[Pixel coordinate grounding data]
══════════

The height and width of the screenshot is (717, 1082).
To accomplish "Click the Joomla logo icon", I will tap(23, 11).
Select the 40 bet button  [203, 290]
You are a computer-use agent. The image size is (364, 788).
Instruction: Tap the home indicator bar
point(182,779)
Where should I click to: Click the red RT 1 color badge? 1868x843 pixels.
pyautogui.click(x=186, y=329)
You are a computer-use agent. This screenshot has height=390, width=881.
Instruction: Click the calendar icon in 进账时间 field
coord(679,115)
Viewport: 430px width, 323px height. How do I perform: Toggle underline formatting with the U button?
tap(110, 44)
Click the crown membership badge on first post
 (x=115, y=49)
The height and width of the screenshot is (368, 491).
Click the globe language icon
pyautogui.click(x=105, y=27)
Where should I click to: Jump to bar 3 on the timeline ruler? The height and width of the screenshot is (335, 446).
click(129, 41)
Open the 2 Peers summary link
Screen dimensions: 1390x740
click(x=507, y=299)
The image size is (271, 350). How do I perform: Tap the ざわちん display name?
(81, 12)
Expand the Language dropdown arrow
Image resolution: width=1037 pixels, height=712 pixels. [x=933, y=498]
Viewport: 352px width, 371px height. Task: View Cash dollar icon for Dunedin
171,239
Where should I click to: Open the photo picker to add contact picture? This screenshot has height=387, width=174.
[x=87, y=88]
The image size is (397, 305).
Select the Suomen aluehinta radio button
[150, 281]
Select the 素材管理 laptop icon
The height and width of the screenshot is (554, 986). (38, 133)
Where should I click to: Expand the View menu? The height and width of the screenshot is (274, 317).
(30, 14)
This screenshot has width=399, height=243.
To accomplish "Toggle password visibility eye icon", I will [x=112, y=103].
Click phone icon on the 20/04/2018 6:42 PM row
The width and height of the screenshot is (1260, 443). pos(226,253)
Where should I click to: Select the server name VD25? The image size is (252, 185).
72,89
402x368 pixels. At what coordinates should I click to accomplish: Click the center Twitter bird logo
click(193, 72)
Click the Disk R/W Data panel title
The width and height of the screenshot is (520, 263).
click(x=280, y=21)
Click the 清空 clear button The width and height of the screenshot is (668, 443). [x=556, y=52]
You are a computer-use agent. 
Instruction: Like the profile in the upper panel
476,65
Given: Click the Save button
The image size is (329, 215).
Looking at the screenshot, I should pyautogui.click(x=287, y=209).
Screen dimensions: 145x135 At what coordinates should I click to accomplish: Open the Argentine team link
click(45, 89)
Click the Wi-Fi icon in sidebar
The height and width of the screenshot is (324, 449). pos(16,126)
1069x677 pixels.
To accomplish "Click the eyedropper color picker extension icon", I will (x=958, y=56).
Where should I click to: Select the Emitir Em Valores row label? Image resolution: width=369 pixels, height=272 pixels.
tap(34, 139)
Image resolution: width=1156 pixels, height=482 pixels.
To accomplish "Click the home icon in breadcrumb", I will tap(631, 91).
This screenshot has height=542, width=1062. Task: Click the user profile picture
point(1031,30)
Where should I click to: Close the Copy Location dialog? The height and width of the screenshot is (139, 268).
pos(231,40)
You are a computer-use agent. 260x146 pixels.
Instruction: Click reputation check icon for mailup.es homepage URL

══════════

◆ **Exercise prompt**
Every line in the data above that contains the word "agent" counts; report how many there are and nothing more.

◆ **Written response**
4